Tampak secara logis bahwa kapitalisme yang  dijalankan sampai pada pertentangan yang kejam dengan nilai-nilai yang diklaim telah dibangunnya, yaitu penghargaan untuk nilai diri dan pemisahan individu. Hal ini tidak terlalu mengherankan, karena kapitalisme didasarkan pada pereduksian individual hingga ke tingkat komoditi (disebut “pekerja”). Mengutip kembali Karl Polanyi:

“Dalam term kemanusiaan, postulat semacam itu (mengenai pasar tenaga kerja) menunjukkan instabilitas ekstrim para pekerja dalam hal pendapatan, ketiadaan standar profesional, obyek kerelaan untuk ditekan tanpa pandang bulu, ketergantungan yang tinggi pada perilaku pasar. (Ludwig Von) Mises dengan tepat berargumen bahwa jika pekerja ‘tidak bertindak sebagai anggota serikat pekerja, melainkan mengurangi tuntutan mereka dan berpindah tempat serta berganti pekerjaannya sesuai pasar tenaga kerja, pada akhirnya mereka akan mendapatkan pekerjaan.’ Hal ini menyimpulkan adanya kondisi di bawah sistem yang didasarkan pada postulat mengenai karakter komoditi pekerja. Bukan komoditi yang memutuskan di mana ia akan dijual, untuk tujuan apa ia digunakan, dengan harga berapa ia layak untuk berpindah tangan, dan dalam cara apa ia dikonsumsi atau dihancurka.” (The Great Transformation, hal 176)

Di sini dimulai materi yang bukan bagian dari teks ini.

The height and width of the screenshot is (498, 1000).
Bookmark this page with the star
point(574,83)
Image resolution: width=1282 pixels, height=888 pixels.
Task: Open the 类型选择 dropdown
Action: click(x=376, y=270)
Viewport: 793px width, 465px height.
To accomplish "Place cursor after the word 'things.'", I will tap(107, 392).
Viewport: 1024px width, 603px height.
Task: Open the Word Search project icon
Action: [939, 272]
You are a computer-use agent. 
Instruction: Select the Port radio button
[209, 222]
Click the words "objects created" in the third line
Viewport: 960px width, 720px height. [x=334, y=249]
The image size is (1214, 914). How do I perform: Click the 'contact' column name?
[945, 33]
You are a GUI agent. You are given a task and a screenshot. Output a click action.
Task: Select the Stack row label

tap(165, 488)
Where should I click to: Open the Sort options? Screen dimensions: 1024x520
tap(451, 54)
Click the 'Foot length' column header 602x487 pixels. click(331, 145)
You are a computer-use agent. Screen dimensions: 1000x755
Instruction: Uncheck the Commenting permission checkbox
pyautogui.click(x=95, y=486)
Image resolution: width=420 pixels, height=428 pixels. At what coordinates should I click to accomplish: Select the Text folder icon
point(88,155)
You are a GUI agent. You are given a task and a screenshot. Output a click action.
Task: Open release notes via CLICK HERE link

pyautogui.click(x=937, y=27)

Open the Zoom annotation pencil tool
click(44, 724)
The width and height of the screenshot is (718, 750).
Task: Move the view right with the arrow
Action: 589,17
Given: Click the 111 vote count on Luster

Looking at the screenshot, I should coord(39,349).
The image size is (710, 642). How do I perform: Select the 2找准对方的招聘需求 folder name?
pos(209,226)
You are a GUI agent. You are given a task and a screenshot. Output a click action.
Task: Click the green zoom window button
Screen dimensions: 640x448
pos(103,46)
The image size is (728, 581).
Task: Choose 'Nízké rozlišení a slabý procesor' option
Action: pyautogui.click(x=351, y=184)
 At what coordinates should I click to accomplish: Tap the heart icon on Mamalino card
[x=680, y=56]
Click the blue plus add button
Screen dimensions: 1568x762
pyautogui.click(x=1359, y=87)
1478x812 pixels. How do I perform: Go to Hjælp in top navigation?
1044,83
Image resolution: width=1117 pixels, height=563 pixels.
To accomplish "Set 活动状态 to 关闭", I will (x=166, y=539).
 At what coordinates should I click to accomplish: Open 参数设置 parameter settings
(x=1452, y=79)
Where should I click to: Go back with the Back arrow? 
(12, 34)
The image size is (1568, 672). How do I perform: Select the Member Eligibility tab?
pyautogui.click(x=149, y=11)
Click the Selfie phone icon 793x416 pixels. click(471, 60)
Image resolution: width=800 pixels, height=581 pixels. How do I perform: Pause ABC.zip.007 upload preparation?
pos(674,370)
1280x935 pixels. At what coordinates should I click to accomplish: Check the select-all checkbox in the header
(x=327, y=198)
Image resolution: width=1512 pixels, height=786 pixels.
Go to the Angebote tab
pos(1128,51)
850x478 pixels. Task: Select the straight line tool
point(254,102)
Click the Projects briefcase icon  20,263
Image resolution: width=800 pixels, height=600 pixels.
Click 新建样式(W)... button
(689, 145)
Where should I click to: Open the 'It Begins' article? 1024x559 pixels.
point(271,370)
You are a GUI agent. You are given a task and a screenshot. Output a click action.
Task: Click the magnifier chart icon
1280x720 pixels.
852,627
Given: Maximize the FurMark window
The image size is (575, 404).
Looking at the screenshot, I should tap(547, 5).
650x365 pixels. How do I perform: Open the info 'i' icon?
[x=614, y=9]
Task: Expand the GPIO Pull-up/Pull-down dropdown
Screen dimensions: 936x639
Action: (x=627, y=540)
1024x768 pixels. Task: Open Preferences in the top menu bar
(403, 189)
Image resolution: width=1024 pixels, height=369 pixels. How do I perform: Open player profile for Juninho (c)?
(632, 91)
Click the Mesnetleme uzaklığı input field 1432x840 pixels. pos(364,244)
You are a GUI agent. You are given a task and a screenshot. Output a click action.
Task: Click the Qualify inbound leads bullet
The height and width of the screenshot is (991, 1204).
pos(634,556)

Bagaimanapun juga, manusia bukanlah sebuah komoditi, melainkan individu-individu yang hidup, berpikir dan merasakan. “Pasar tenaga kerja” lebih merupakan institusi sosial daripada institusi perekonomian, orang dan kerja lebih dari sekedar komoditi. Jika kita menolak asumsi neo liberal karena omong kosongnya, maka alasan mereka gugur. Pada akhirnya, kapitalisme tidak dapat mengembalikan kondisi tanpa pengangguran karena kerja bukanlah suatu komoditi (dan seperti yang kita diskusikan pada bagian C.7, pemberontakan melawan komodifikasi ini merupakan bagian kunci dalam memahami lingkaran bisnis dan juga pengangguran).